In development since 2001, the procurement costs for the F-35 are expected to top $400 million, according to the Government Accountability Office. Once projected maintenance costs are factored in, US taxpayers will be on the hook for an estimated $1-1.45 trillion.
— Dave Gilson (@daudig) March 17, 2015
And while the taxpayer dollars are getting funnelled to the fighter jet's manufacturers, they are funnelling some of those dollars right back to the politicians that approve the program, in the form of campaign contributions, according to OpenSecrets.org.

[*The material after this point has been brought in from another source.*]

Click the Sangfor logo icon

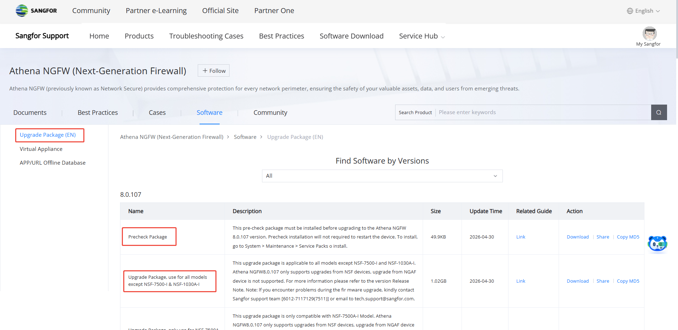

The four contractors involved in the F-35 project — United Technologies, Lockheed Martin, Northrop Grumman, and BAE Systems — made record contributions in 2014. Lockheed and Northrop laid out the most cash, shelling out a total of $4.1 million each, with UT chipping in $2.1 million and BAE coughing up $1.4 million.
Though the cash gets splashed around on both sides of the aisle, it does lean a bit more heavily towards Republicans. More to the point though, donations find their way to the campaigns of politicians sitting on powerful committees that decide the fate of the F-35 program and its funding.
Members of the The House Armed Services Committee received $1.7 million, those on the House Appropriations Committee got $1.3 million and members of the Senate Appropriations Committees received $658,499.
Sen. Dick Durbin (D-Ill.), the ranking member of the Senate Appropriations Committee on Defense was the only member of Congress to appear on all four contractors' top five recipients lists.
In 2016 Budget Proposals, F-35 is Unscathed
Perhaps it comes as no surprise then that the recent Congressional discussion of the F-35's fate within next year's budget resulted in no cuts whatsoever to what is now the most expensive military equipment program in US history.
Amid some verbal sparring last week, the House Armed Services Committee rejected the proposal of Rep. Jackie Speier (D-Calif.) to cut $589 million from the $1 billion funding increase included in the 2016 National Defense Authorization Act (NDAA).
This would have cut six fighters from the program. Speier cited some of the many issues that have plagued the fighter: engine troubles, software problems, and reliability concerns to name just a few.
But Rep. Mike Turner, an Ohio Republican, shot back that Speier had missed a hearing on the fighter and a trip to learn about the program, and also blamed her criticism on her "misreading of the GAO report.” She, in turn, thanked him for his "obnoxious comments."
— Valerie Insinna (@ValerieInsinna) April 29, 2015
Overall, the House cleared the way for $3 billion more for weapons programs than the Pentagon had even asked for, in what Politico called "a clear win for defense contractors."